Politics

All Politics Is Vocal

How the Tea Parties exploited Utah’s bizarre electoral quirks.

Bob Bennett

Tea partiers celebrated two victories this weekend. The first was ousting Sen. Bob Bennett of Utah after 18 years in office at the state’s Republican nominating convention. The second was rewriting the Maine Republican Party’s platform to read like a Tea Party manifesto, anti-ACORN provisions and all.

Both victories were greeted with shock—and predictions of more Tea Party revolts to come. “It’s the beginning of a trend,” said Robin Wright of Bennett’s defeat on ABC News’ This Week. But neither event is likely to be replicated on a large scale. Rather, they were examples of grassroots activists taking advantage of the quirks in two states’ electoral processes—in one case, the nominating process, in another, the party platform process—to draw national attention.

Take the Utah example. Instead of a regular statewide primary, Utah’s Republican Party holds a runoff at the state convention, where 3,500 delegates vote on the full roster of Republican candidates. Those delegates, sent to the convention by their local committees, tend to be more conservative than the average Utah Republican, which is saying something. As a result, Bennett made it through the first round of voting on Saturday but came in third place in the second round, with only 27 percent of the vote, which eliminated him from the ballot. Because the deadline for registering as an independent has already passed, Bennett’s best shot at winning the June primary was gone. (He could still stage a massive write-in campaign.)

A normal primary would probably have turned out differently. In late April, a poll of registered Republican voters showed Bennett 20 points ahead of his closest challenger. But a smaller pool of voters—or in this case, delegates—gives vocal activists outsized influence. “With voting, there’s a filter for how excited you are,” says Grover Norquist of Americans for Tax Reform. “If you’re not excited you don’t vote.” The bar for attending a convention is even higher.

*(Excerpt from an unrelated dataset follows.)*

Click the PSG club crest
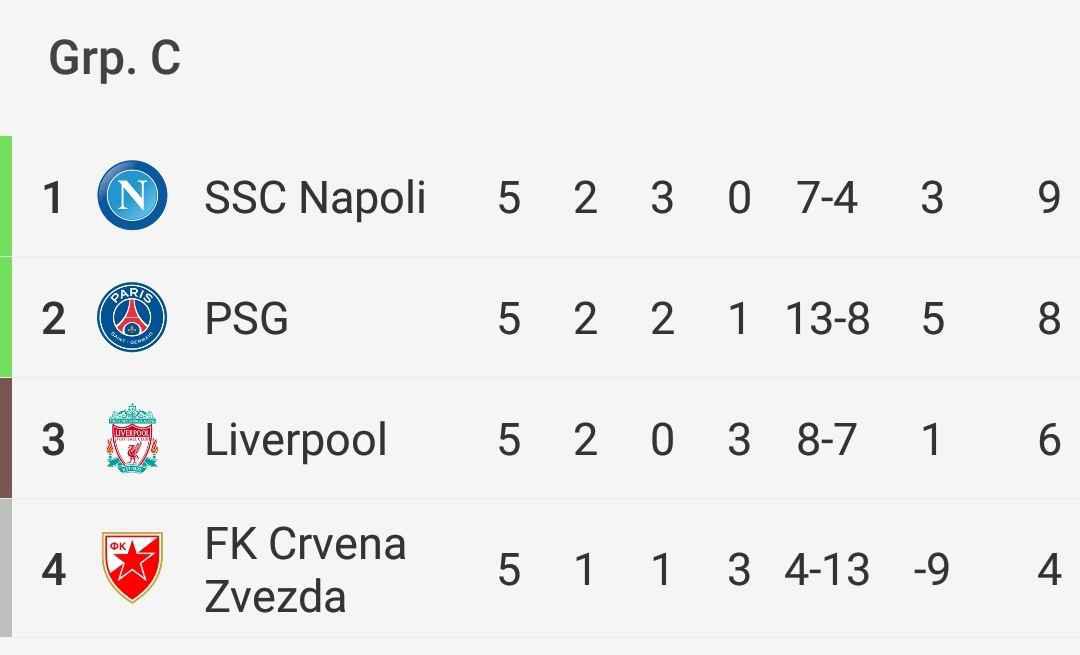This screenshot has height=655, width=1080. coord(132,318)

You have to take four hours, find a baby-sitter, find someone to cover you on your job, and drive to the convention. “There’s a heavy sieve,” says Norquist.

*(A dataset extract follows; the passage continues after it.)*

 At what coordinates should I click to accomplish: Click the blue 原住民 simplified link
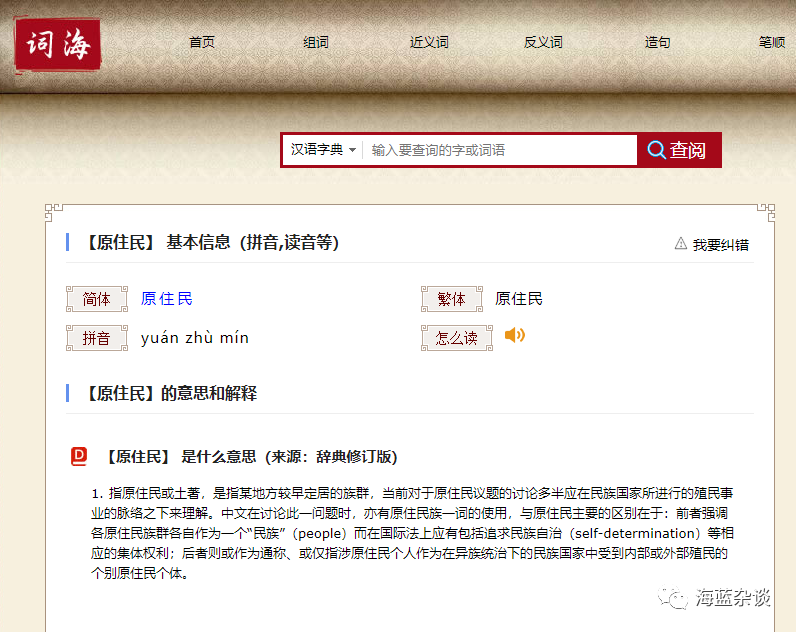[x=167, y=299]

The smaller pool also multiplied the effects of the Club for Growth’s $200,000 campaign against Bennett, which highlighted his vote for the Troubled Asset Relief Program and his co-sponsorship of the Wyden-Bennett health care bill. In other words, the ads fell on disproportionately receptive ears.

Maine was an unusual case, too. Most state GOP conventions accept the party platform approved by the platform committee, which consists of party representatives from each county. When the platform reaches the floor, other delegates sometimes offer minor amendments. This time, though, one county committee offered an amendment that would repeal the original platform and replace it with a whole new document. It passed. Now the official Maine Republican Party platform explicitly opposes the Fairness Doctrine, advocates a “return to the principles of Austrian Economics,” and warns against “efforts to create a one world government.”

This may not take advantage of laws specific to Maine. But the decision to scrap the entire document spontaneously reflects that state’s New England-y “town meeting” form of governance. “That’s the spirit of town meetings,” says Mary Adams, a conservative activist who was on the GOP platform committee. “Oh, somebody’s got a better idea, let’s go with that.”

Other states have similar quirks that Tea Partiers may try to exploit. Any state with a nominating convention, for example, favors vocal insurgents. Tea Partiers are already gearing up for Colorado’s convention on May 22, so much that moderate Republican Senate candidate Jane Norton has decided to bypass the convention entirely, ceding the affair instead to Tea Party favorite Ken Buck. Norton will gather signatures to qualify for the ballot instead.

There’s nothing new about exploiting a state’s electoral quirks. The last time a national candidate tried, it worked out rather well. Barack Obama famously leveraged the Iowa caucuses to his advantage—he had the most energized voters—and then focused on other caucus states that award a disproportionate number of delegates to a smaller group of voters. Hillary Clinton all but wrote them off. Obama thus eked out a victory, even though Clinton won larger states like Texas and Ohio.

Taking advantage of local quirks is key for any national insurgency. So is knowing the ins and outs of the party convention process. George McGovern won the Democratic nomination in 1972 partly because of his team’s convention-floor machinations. The Tea Party’s goals may be federal, but the groups themselves are grounded in local activism (and the occasional $200,000 campaign by the Club for Growth). So even if the movement doesn’t give the Republican Party its next presidential candidate, it can still stage a slow takeover, one platform at a time.